● **Task requirements**: Return the line containing "Image resolution: width=319" and every line beneath it through the end of the entries below, unchanged. Pictures stay out.

● **Supplied material**:
################

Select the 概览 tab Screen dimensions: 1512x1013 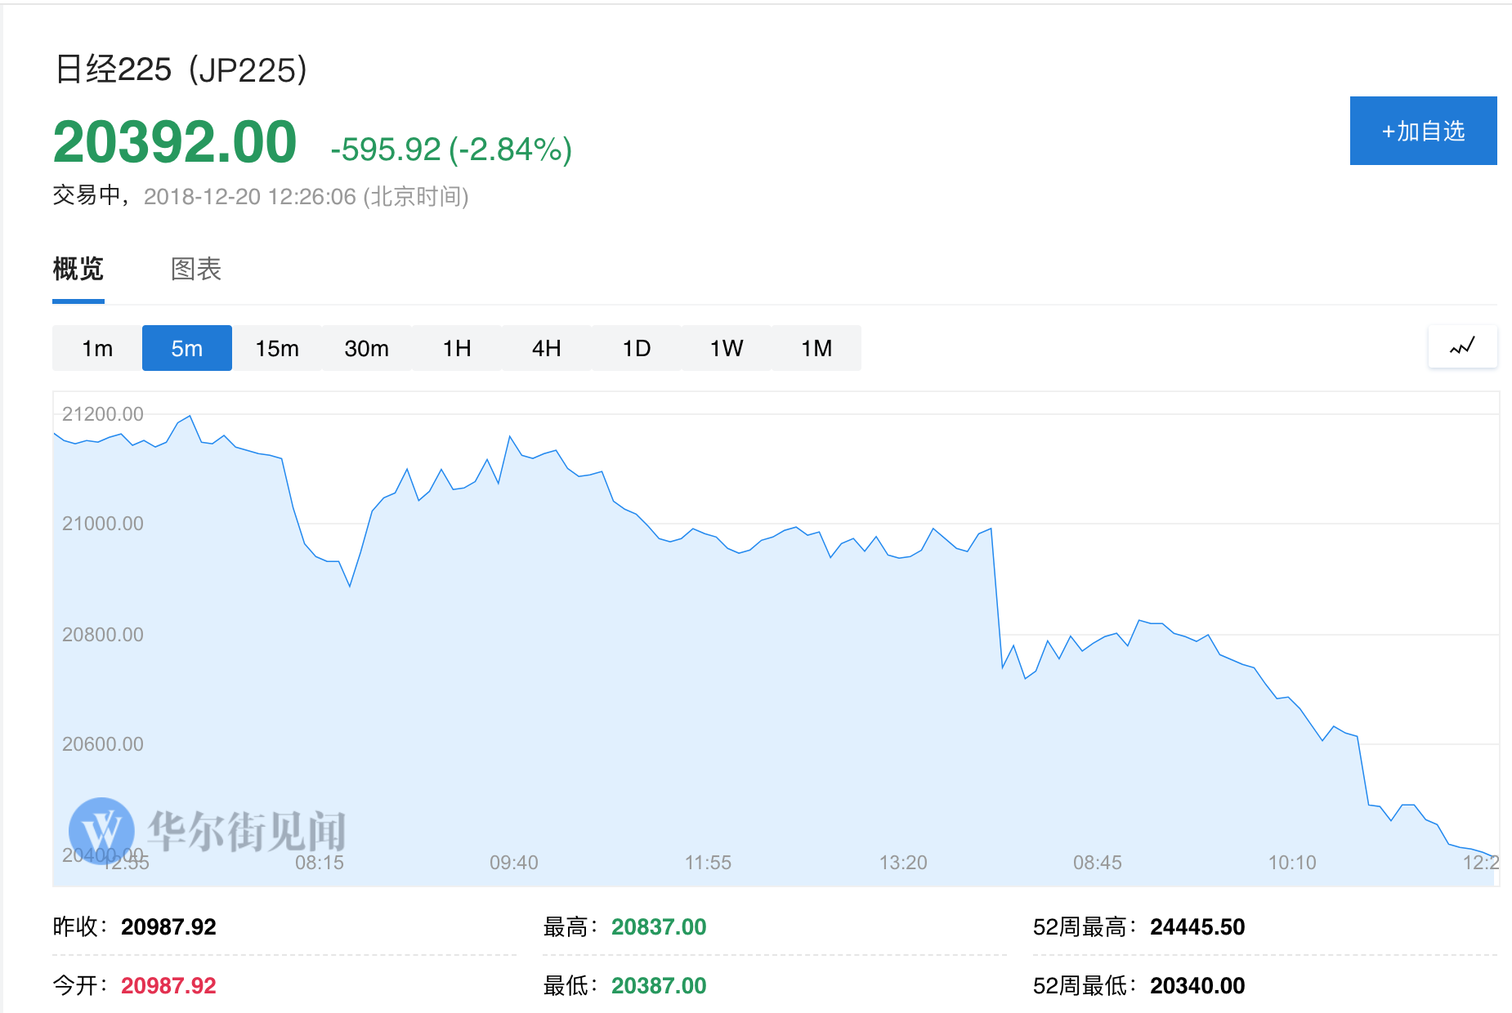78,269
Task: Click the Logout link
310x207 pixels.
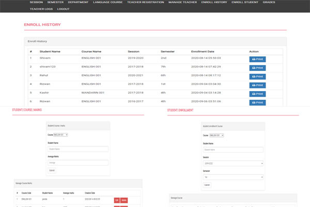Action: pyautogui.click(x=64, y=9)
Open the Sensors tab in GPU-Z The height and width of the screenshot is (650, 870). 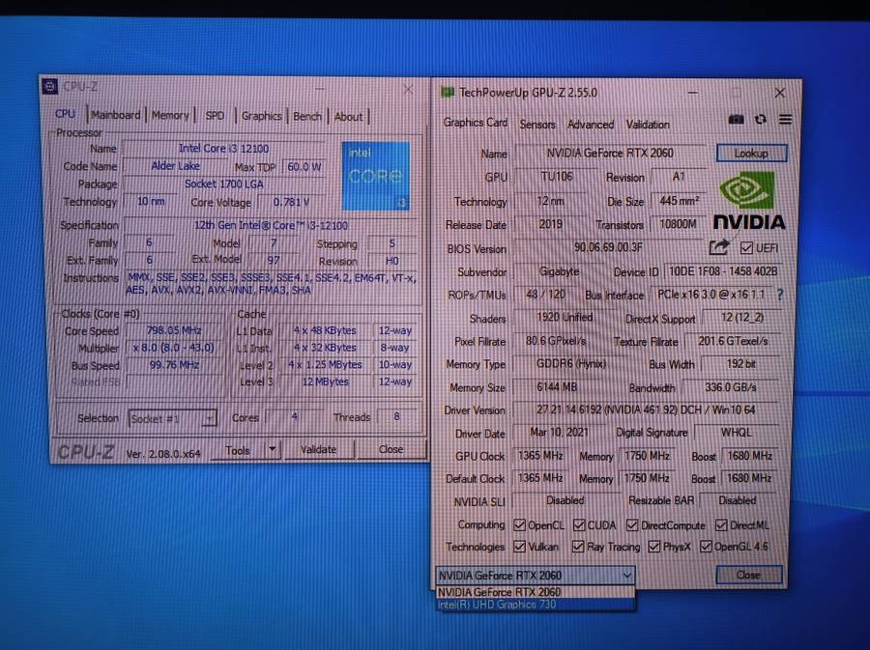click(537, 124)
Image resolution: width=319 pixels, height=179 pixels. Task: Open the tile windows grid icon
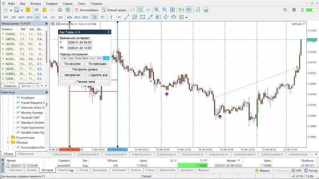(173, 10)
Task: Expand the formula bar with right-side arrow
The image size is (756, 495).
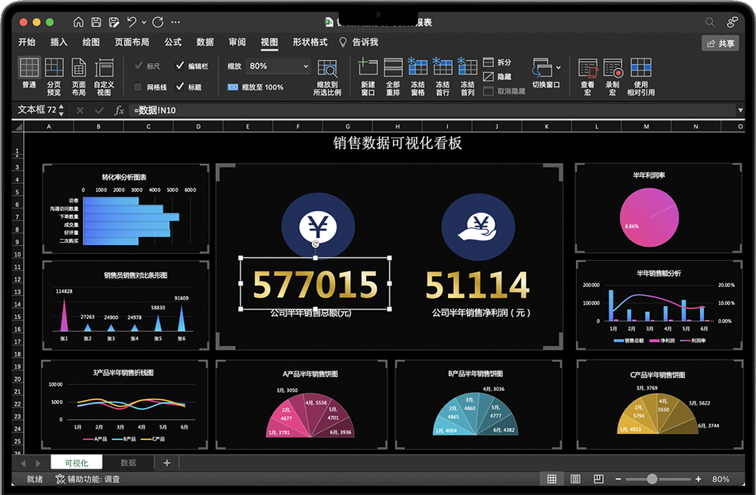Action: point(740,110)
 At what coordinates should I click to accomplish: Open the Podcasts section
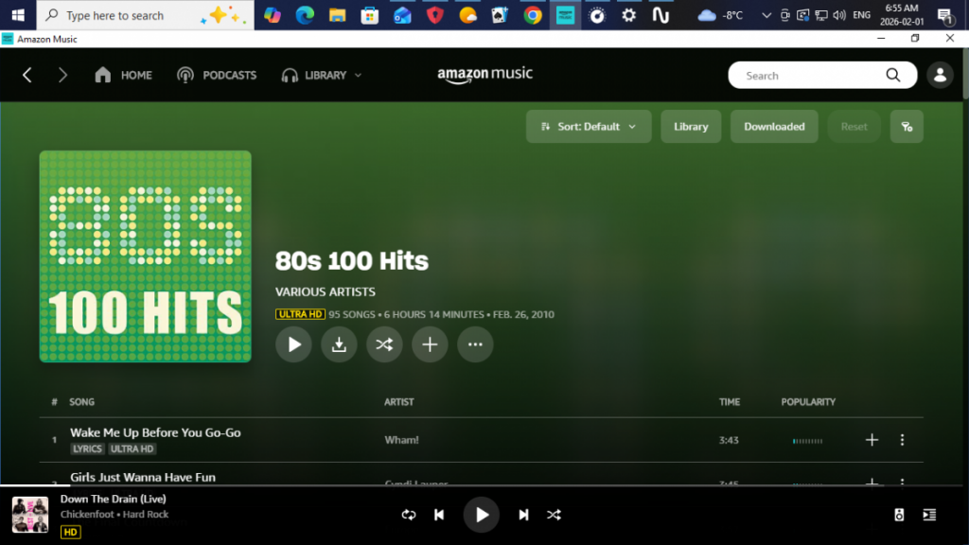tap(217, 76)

################

● **Answer to this problem**:
Image resolution: width=319 pixels, height=179 pixels. Task: Open the tile windows grid icon
(173, 10)
Task: Expand the formula bar with right-side arrow
The image size is (756, 495).
Action: point(740,110)
 At what coordinates should I click to accomplish: Open the Podcasts section
tap(217, 76)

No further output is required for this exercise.